Op het Streeklyceum lezen havisten 20 en vwo-ers 30 boeken. Op Thomas à Kempis lezen leerlingen van havo en vwo evenveel titels ‘maar we gaan er heel anders mee om’. Wagenings Lyceum: ‘Nu lezen vwo-leerlingen 28 en havo-leerlingen 20 boeken; daarvan zijn er respectievelijk 8 en 5 bedoeld voor een speciaal studie. Er hoeft in praktijk dus niet veel te veranderen.’ Het Katholiek Gelders Lyceum: ‘De leerlingen vinden het een groot aantal. Ze hebben echter de mogelijkheid boeken af te laten schrijven. Ze leveren daarvoor per keer twee boekbesprekingen in, waarvan er één wordt nagekeken. Het resultaat moet voldoende zijn. Ze maken deze boekbesprekingen in een groot schrift naar aanleiding van een vragenlijst. Ze beginnen daar eigenlijk al in de brugklas mee. De vragenlijst wordt ieder jaar uitgebreid. Het schrift nemen ze mee totdat het vol is. In 4-vwo worden er drie, in 5-vwo ook drie en in 6-vwo worden er twee boeken afgeschreven. Voor 3-, 4- en 5-vwo zijn dat achtereenvolgens een, drie en twee boeken. In het begin van het jaar geef ik alle data waarop de boekbesprekingen ingeleverd moeten worden. Dit doe ik om zowel het werk voor de leerlingen als voor mezelf te spreiden. De leerlingen vinden het over het algemeen leuk en maken er veel werk van’.

Voor de toekomst voorziet het Wagenings Lyceum wel problemen. Waarom? ‘Nu wordt alleen het aantal verplicht gesteld, straks ook de titels. Daarmee beknot je steeds meer de vrijheid van de individuele docent. Maar we passen het wel een beetje aan, als het echt moet’.

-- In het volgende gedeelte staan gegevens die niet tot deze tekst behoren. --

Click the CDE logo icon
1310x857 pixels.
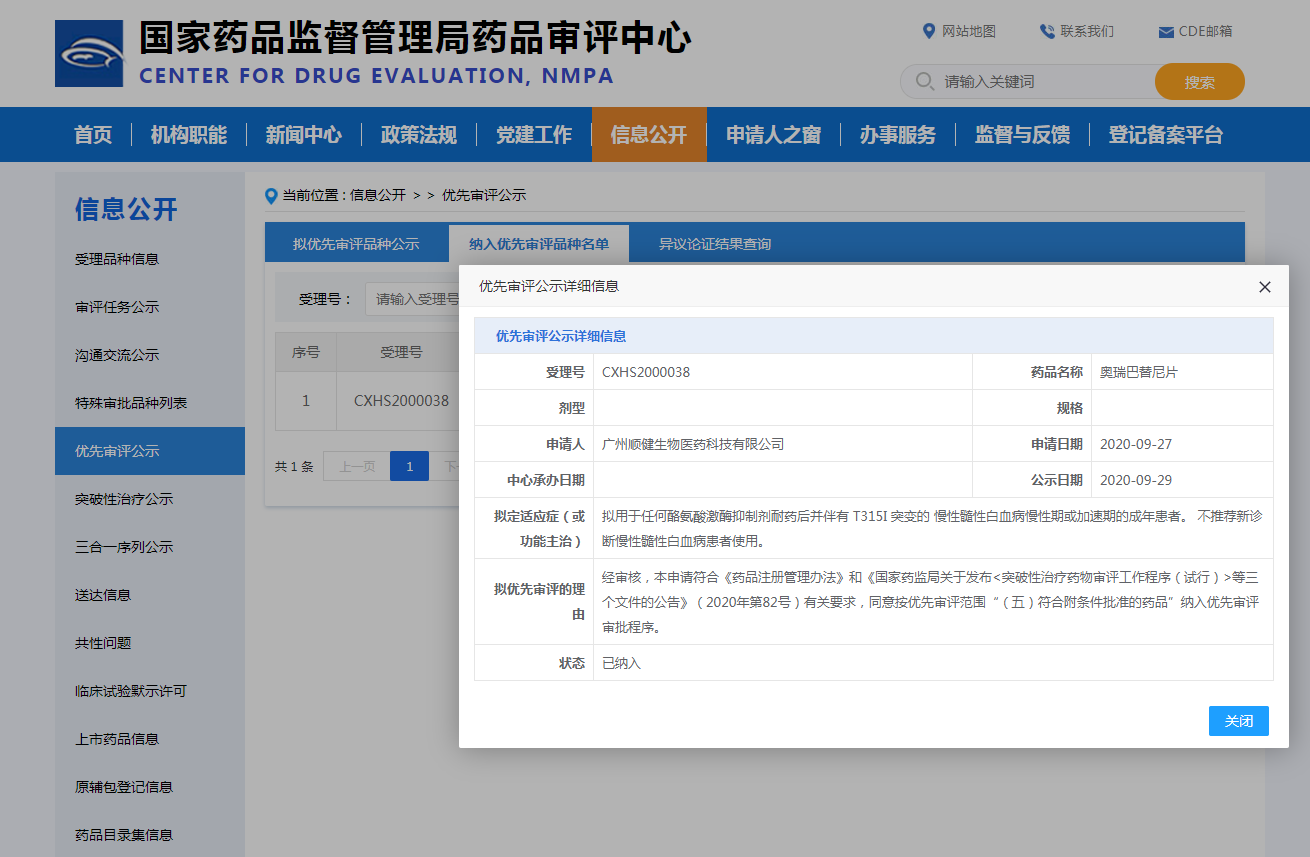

2. Ongeveer de helft van de titels representatief

Deze regel levert een verdeelde reactie op, en wel op twee manieren. Ten eerste zijn er docenten tegen de hernieuwde aandacht voor de oudere letterkunde (bijvoorbeeld Katholiek Gelders Lyceum), ten tweede zijn er die het verschil aangebracht tussen havo en vwo, ‘discriminerend’ vinden ten opzichte van de havo.

Van Liesveldt, Streeklyceum en Thomas à Kempis kunnen zich grotendeels vinden in het voorstel, Katholiek Gelders Lyceum en Wagenings Lyceum niet.

[pagina 21]
[p. 21]

Van Liesveldt: ‘Voor het vwo is dit zeker positief; voor havo dreigt er nu te veel nadruk op de moderne tijd te komen; oudere tijd ook heel leuk om op havo te doen. Goed is het om een gedeelte van de boeken aan de literatuurgeschiedenis te koppelen. Nu vind je erg weinig van je lessen op de lijst terug. Wij waarderen deze regelgeving. Het streven was er al wel, maar het kwam er onvoldoende uit. We verwachten geen problemen en zien kans de wijziging zonder nascholing in te voeren’.

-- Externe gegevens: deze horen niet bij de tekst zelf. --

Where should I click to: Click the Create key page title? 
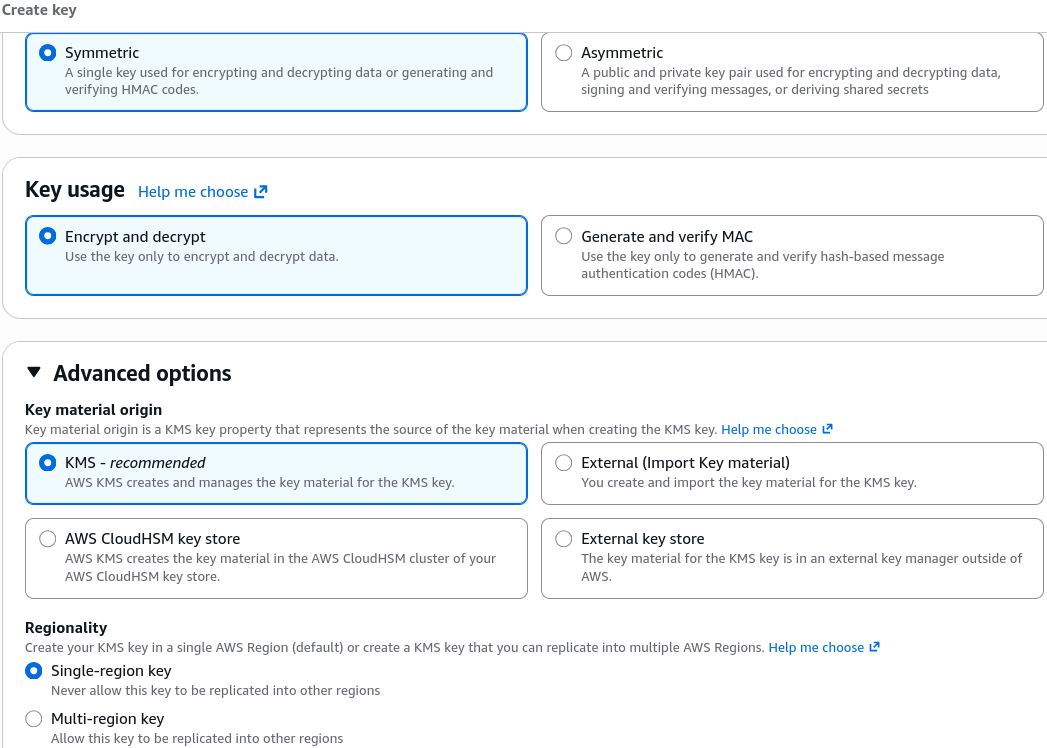[x=39, y=10]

Streeklyceum: ‘Positief. Op mijn school geven we ook de havo in vogelvlucht de hele literatuurgeschiedenis. Dat nu die periode wordt beperkt tot 1916-heden vind ik geen bezwaar - voor een docent is het praktisch ondoenlijk om er doorheen te komen -, mits ik het recht houd om toch iets aan vroeger te doen. Ik zou dan, voor het historisch inzicht, de wettelijk geëiste periode duidelijker willen indelen. Maar ik geef prioriteit aan de twintigste eeuw. De regel zal wel problemen geven op scholen die zich, zeker op de havo, absoluut niet bezighouden met literatuurgeschiedenis. En ik vind het wel goed dat er nu in eindtermen is vastgelegd wat er in elk geval gevraagd wordt. Nascholing is voor iedereen goed, al was het alleen maar om weer eens enthousiast gemaakt te worden’.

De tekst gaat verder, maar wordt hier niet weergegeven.